Whether there were two wheels in the front and one in the rear, or vice versa, three-wheeled cycles have been around about as long as two-wheeled motorcycles, although they went by various names. 

 A 1906 Indian tricar.  The part of the forecar where the lady’s feet are resting, could be folded up when not in use shortening the length of the vehicle. 

When the vehicles had one wheel in the front they were often called a light car.  H. Pokorney was making light cars in Indianapolis by 1904.  The wheelbase was 66 inches and the width was 52 inches.  The vehicle was steered by a hand lever.  It had a 4 ½ hp engine mounted at the rear of the car.  Other models had up to 6 hp engines. 

Some models were equipped with air-spring attachments by 1904. 

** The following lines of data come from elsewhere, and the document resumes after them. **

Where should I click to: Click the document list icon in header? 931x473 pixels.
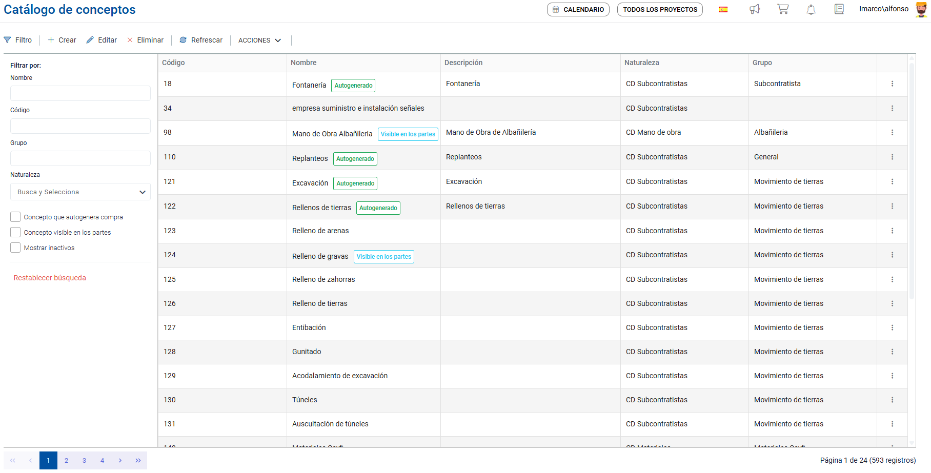pos(839,9)
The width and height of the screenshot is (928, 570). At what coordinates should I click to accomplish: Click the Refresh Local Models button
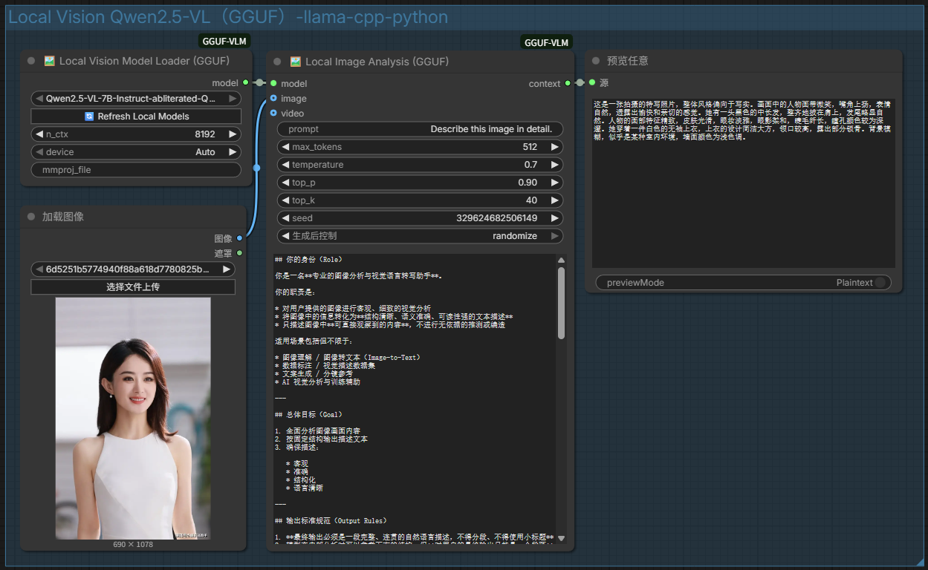pyautogui.click(x=136, y=117)
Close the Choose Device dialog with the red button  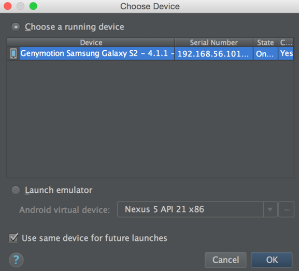[x=8, y=6]
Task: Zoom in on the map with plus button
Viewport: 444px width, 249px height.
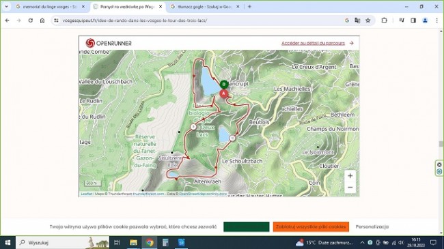Action: click(x=350, y=176)
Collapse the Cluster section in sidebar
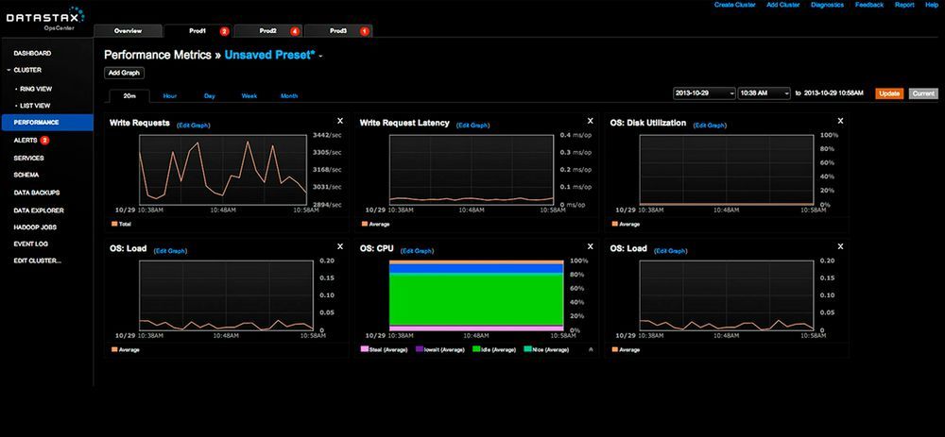This screenshot has height=437, width=945. [x=9, y=70]
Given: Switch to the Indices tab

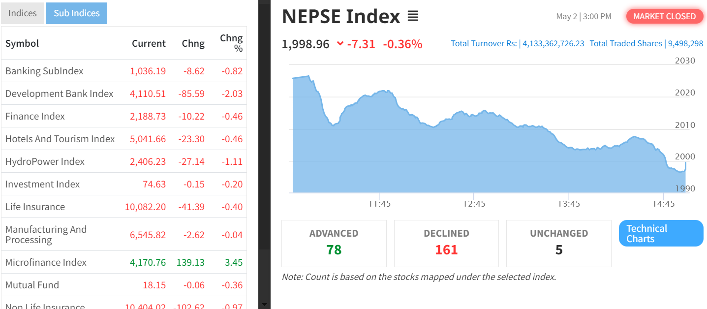Looking at the screenshot, I should [x=23, y=13].
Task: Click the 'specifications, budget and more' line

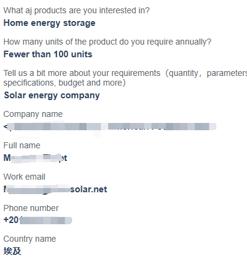Action: [x=64, y=83]
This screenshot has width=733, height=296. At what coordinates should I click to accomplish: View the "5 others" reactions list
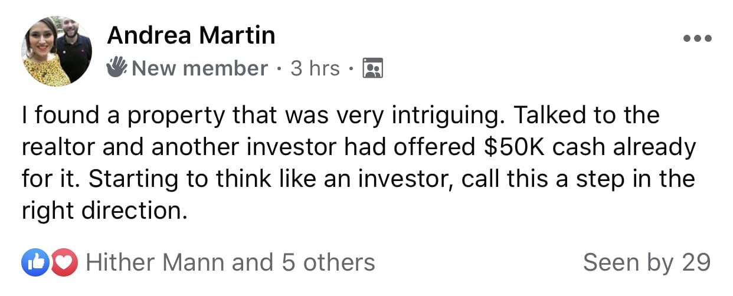tap(328, 262)
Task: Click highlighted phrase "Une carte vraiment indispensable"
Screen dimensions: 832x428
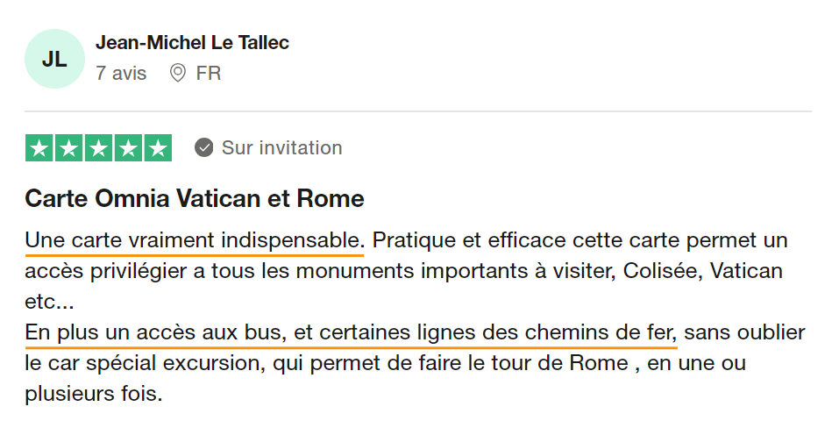Action: [194, 239]
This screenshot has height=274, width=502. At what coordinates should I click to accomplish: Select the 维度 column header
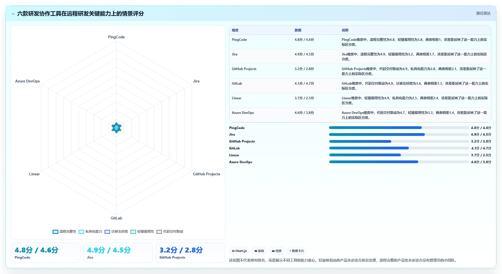coord(235,30)
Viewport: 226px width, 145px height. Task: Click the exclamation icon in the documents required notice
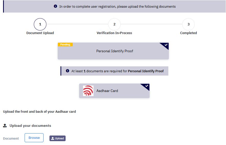pos(67,71)
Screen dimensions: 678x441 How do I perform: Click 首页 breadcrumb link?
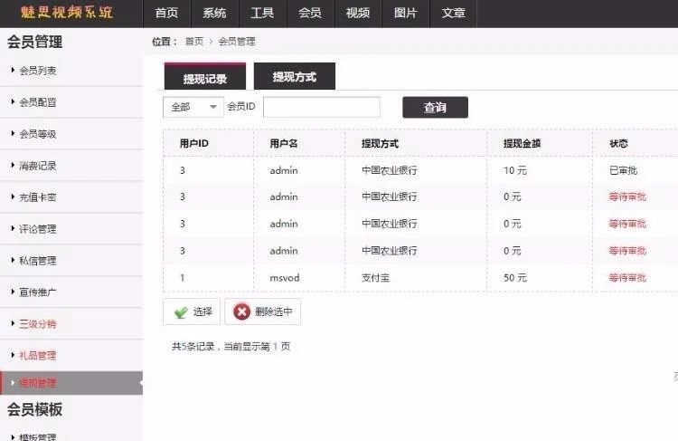[194, 42]
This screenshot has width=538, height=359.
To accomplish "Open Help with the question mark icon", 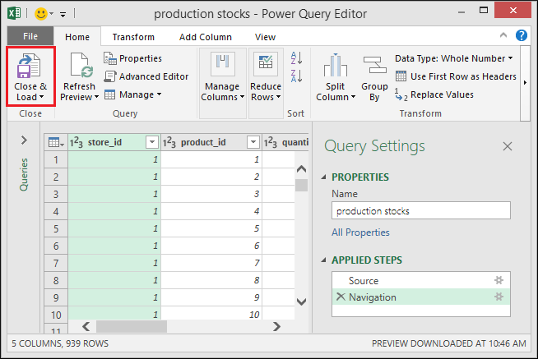I will (522, 35).
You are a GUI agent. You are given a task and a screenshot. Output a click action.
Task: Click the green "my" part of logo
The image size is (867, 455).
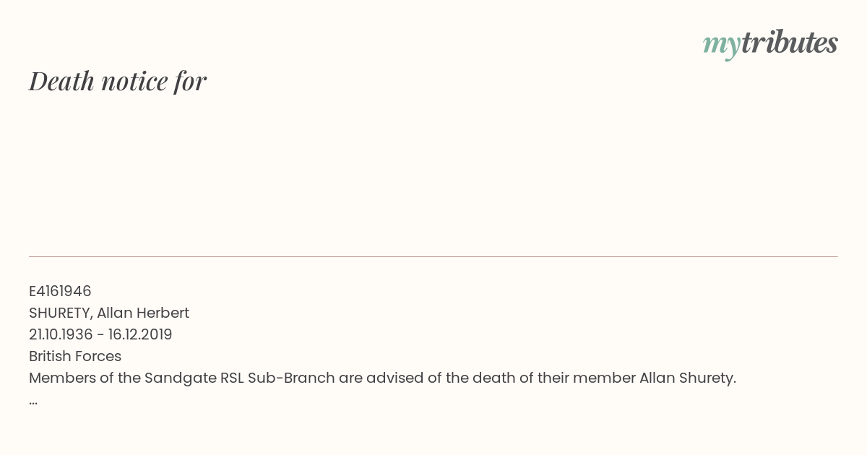coord(722,46)
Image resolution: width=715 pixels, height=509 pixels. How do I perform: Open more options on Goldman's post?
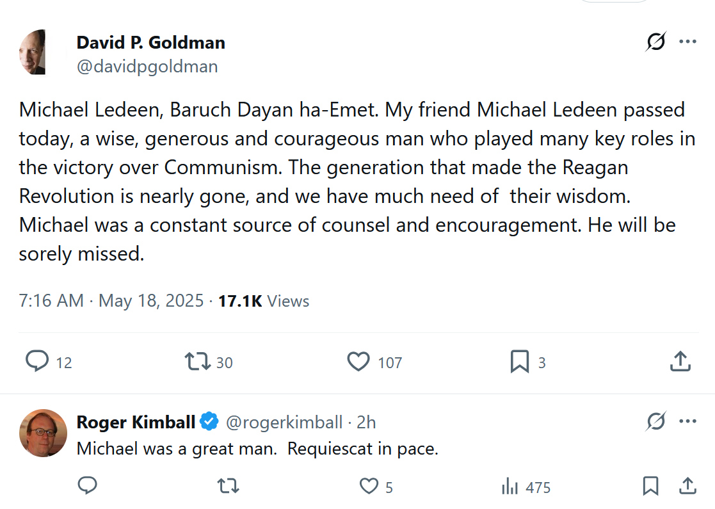687,42
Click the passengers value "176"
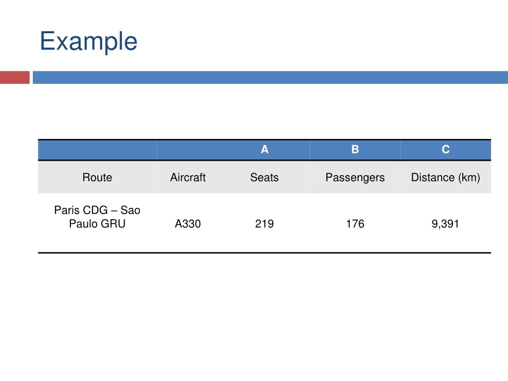 click(x=355, y=224)
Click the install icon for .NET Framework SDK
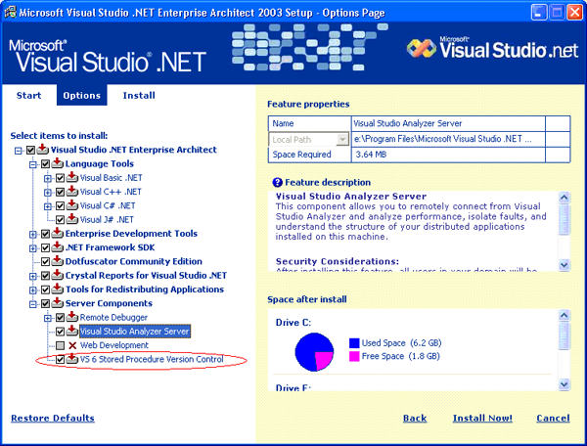 (x=57, y=247)
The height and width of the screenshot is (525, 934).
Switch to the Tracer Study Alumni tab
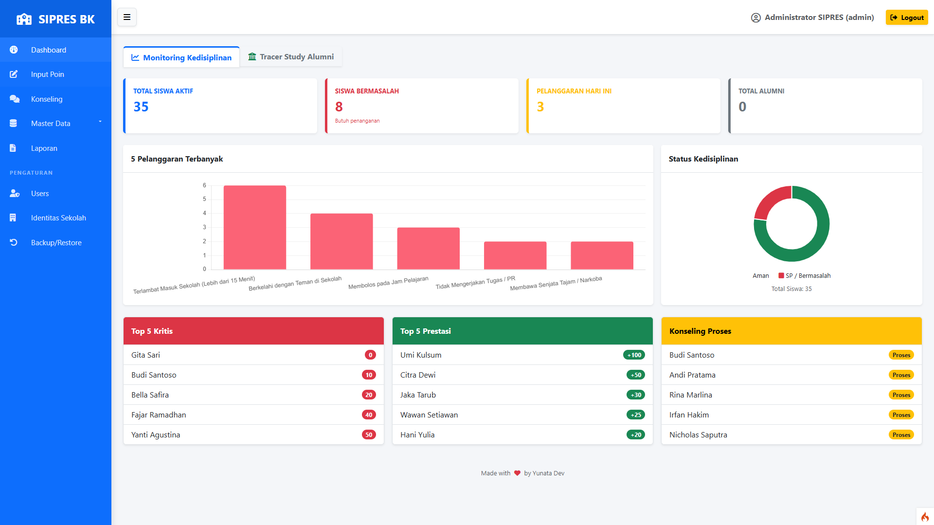291,57
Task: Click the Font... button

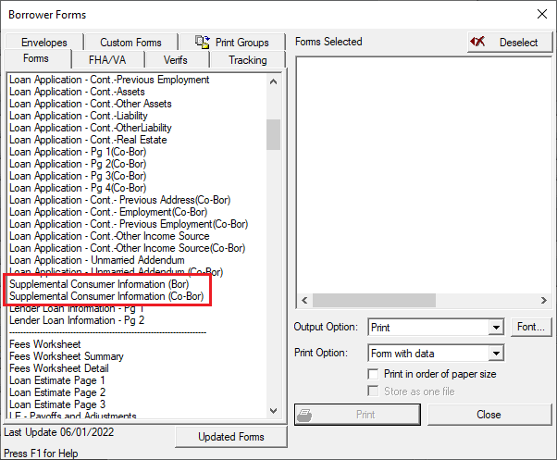Action: pos(531,327)
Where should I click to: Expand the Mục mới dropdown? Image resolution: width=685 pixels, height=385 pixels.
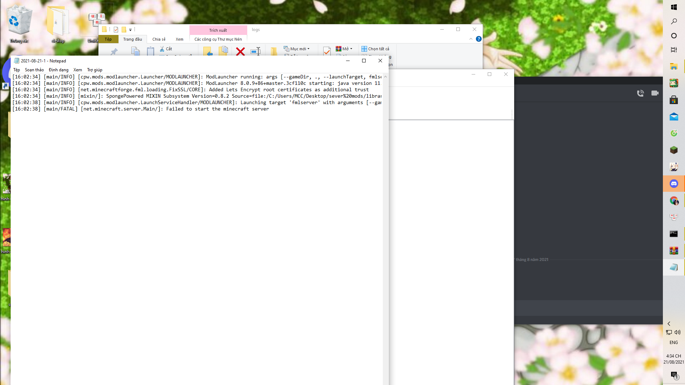tap(308, 49)
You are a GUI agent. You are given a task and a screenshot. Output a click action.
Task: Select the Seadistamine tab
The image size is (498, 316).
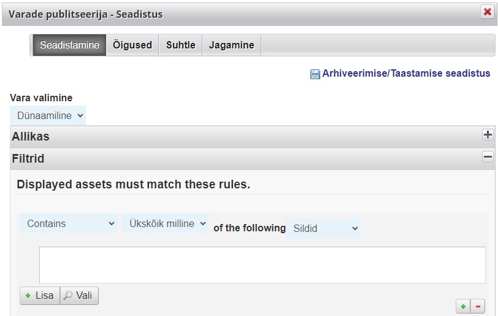coord(69,45)
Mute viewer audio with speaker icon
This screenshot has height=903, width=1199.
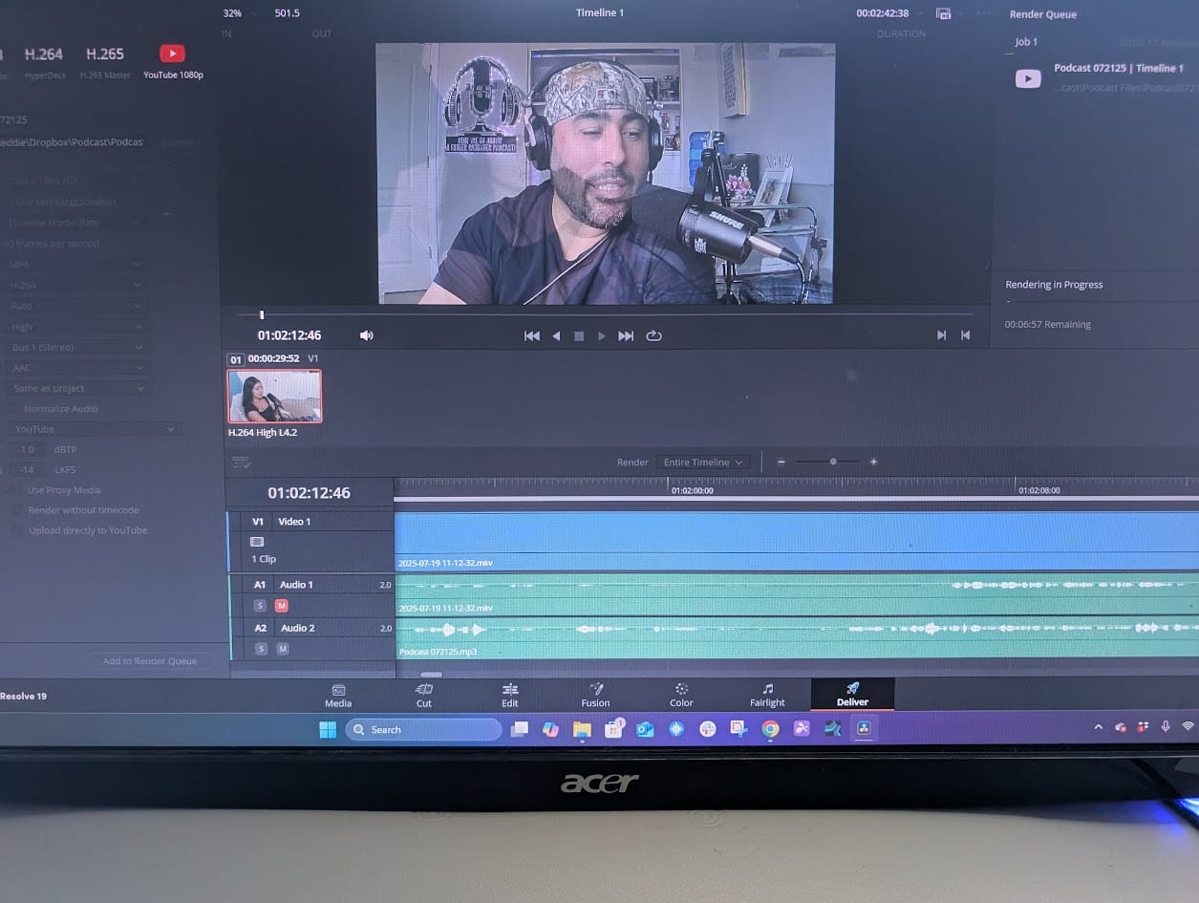coord(366,336)
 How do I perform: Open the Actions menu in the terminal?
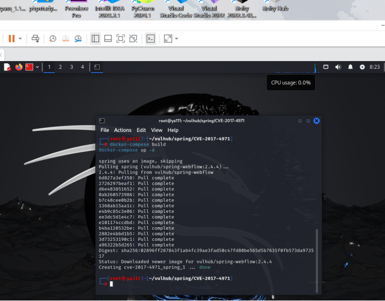[122, 130]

When the two wheels were in front, and a single wheel in the rear the vehicles were called tricars, forecars, or a trimo.  One maker called it a carette, and another referred to the riders of three-wheeled vehicles as tricyclists. 

In 1904, it didn’t matter a lot how many wheels your vehicle had because all were open-air vehicles.  The biggest factor in deciding which to purchase seems to have been the price of the vehicle compared to the features it offered.  Though the tricars or lightcars were less expensive than the automobile, some thought for what they were, they should have sold for less. 

Several men who were considering purchasing a vehicle wrote in to inquire of the readers of Motor what the advantages and disadvantages of a tricar compared to a motorcycle with a side car for their passenger.  One indicated that the single speed tricar did not have the horse power needed to climb a hill successfully. 

Makers included Bat, Singer, Wolf, Heighton, Bradbury, Sharp, Rover Cycle Co., Hobart, Riley, Imperial Swift Motor Co., Excelsior, Indian, etc.

One manufacturer claimed two people could tour the countryside in relative comfort at a whopping 20 mpg in a tricar.  At least on some models, the forecar was removable making it possible to convert it for use without a passenger.  On others, the front of the forecar could be folded up when not in use considerably shortening the length of the vehicle.

Perhaps the best, or at least the most critical, review of the tricar came from a gentleman who said he had, “run over the roads of Dumbarton, Renfrew, Ayr, Stirling, and Perth”, in Scotland and averaged 75 mpg.  He discussed problems with tires and with wear on the steering mechanism which eventually caused looseness in steering.  He found that quite disconcerting.  He felt the tricar was inferior to both the motorcycle and the motor car. 

Having traveled these roads myself in modern times I was struck with how narrow they were, how curvy they were, with the state of disrepair they were in, and how fast the locals were going.  Those roads would be a rough ride on a motorcycle today, and for a little over a hundred years ago, it must have been a real adventure.